Given request:
Could you reproduce the lines below word for word, starting at the very first one and going through the line that contains "(x=121, y=475)", with that line included?

Material:
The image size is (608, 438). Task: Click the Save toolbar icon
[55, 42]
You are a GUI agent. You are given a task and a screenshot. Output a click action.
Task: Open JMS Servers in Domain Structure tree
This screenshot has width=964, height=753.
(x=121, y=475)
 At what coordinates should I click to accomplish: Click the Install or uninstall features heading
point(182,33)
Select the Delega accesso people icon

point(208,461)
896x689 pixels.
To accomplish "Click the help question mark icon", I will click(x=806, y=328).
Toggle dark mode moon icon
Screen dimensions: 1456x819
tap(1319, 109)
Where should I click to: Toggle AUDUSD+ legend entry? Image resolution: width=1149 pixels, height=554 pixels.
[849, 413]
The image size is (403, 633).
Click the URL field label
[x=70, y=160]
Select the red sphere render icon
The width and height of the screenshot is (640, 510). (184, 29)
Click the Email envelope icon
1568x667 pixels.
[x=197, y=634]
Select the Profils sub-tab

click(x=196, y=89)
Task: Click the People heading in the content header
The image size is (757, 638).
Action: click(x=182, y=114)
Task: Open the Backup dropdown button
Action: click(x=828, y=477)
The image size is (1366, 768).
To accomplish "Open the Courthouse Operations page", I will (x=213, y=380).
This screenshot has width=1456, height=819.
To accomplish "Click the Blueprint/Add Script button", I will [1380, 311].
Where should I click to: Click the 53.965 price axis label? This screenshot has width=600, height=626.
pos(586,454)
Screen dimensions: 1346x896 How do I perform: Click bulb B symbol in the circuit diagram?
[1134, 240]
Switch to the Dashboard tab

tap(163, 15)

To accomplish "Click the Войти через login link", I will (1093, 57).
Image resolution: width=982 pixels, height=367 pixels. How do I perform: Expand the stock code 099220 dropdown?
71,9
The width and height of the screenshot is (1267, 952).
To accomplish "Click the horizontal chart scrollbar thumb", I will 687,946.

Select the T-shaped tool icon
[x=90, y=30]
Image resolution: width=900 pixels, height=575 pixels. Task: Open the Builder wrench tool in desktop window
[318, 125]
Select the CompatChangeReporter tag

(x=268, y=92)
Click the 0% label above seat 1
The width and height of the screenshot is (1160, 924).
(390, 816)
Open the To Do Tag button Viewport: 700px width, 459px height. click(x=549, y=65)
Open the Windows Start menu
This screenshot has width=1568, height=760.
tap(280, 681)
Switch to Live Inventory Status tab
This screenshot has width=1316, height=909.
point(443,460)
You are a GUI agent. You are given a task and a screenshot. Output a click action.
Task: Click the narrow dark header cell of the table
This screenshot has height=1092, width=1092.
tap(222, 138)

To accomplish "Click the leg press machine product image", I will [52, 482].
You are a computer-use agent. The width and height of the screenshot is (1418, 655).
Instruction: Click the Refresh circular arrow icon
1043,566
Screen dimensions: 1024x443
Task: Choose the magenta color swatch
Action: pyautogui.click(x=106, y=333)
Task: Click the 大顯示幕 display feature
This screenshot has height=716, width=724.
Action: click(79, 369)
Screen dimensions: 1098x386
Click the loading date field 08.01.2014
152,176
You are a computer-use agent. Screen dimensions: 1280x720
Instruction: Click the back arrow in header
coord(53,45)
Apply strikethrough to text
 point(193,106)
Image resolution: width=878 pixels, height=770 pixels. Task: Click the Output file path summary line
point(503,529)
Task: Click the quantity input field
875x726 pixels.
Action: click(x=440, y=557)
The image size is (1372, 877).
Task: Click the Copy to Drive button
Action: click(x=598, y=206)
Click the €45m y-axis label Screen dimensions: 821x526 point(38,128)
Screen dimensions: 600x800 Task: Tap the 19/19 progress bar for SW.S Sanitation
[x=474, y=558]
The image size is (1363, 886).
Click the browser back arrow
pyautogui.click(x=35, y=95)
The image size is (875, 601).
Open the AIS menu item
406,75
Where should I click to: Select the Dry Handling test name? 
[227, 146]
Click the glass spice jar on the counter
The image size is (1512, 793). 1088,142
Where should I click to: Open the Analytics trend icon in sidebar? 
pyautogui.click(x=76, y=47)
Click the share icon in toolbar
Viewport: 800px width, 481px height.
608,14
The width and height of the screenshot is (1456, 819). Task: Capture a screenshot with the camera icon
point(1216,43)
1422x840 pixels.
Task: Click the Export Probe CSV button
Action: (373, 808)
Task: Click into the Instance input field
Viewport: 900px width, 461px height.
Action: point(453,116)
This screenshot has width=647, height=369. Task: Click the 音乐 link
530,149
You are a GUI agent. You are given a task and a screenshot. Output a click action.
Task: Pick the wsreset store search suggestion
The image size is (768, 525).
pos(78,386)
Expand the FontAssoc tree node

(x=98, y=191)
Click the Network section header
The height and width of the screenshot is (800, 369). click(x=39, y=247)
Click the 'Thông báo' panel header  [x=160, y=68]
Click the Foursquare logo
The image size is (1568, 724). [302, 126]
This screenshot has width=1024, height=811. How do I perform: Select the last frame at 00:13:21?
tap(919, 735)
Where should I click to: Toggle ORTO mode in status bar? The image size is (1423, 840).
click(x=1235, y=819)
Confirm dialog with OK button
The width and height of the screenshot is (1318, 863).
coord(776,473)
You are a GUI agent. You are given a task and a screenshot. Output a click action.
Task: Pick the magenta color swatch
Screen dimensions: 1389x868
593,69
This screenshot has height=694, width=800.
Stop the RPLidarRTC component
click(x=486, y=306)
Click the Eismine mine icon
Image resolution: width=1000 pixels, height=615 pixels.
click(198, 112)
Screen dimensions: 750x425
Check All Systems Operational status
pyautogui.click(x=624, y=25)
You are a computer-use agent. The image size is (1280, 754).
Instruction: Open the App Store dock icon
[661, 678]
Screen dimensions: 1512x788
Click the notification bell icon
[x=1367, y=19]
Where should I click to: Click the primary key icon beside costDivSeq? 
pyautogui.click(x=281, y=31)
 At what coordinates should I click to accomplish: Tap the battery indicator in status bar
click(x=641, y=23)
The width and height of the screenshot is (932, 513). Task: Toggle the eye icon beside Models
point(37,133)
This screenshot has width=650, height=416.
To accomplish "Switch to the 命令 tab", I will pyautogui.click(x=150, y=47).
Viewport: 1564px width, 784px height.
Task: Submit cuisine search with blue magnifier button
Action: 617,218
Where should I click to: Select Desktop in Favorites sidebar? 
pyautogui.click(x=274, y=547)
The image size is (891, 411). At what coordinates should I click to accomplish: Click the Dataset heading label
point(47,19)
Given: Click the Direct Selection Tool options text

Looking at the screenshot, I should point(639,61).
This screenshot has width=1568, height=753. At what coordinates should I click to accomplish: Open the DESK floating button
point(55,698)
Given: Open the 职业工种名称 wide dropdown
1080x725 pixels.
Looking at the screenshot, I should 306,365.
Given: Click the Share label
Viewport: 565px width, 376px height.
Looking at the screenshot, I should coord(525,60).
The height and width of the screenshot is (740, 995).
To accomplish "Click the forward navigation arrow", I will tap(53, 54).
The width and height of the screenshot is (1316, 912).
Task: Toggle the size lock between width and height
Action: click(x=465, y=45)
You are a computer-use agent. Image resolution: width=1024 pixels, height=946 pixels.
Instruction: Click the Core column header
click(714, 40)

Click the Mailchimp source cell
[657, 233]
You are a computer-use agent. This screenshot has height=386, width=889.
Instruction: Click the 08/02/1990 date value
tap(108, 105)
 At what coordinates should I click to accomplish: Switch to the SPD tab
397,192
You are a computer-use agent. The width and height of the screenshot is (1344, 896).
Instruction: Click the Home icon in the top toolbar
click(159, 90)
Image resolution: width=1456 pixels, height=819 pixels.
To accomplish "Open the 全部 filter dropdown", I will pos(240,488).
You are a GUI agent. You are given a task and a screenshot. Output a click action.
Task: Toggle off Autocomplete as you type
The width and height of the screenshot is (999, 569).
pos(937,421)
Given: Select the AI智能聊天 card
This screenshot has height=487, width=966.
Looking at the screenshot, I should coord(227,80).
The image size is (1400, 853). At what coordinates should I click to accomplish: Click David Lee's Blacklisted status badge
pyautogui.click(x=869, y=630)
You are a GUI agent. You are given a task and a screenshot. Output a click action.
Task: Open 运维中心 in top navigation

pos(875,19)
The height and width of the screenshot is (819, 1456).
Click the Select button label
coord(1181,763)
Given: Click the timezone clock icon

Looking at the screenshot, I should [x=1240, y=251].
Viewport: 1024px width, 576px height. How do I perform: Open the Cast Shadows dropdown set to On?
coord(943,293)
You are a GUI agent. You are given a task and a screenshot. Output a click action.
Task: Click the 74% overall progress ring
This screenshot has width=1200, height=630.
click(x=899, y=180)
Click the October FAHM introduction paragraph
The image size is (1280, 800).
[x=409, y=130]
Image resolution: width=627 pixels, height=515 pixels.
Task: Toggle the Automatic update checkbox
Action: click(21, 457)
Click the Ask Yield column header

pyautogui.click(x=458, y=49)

Response to this task:
The image size is (608, 438). Task: Click the Save toolbar icon
[55, 42]
You are a GUI agent. You are given a task and a screenshot. Output a click action.
Task: Open JMS Servers in Domain Structure tree
This screenshot has width=964, height=753.
(x=121, y=475)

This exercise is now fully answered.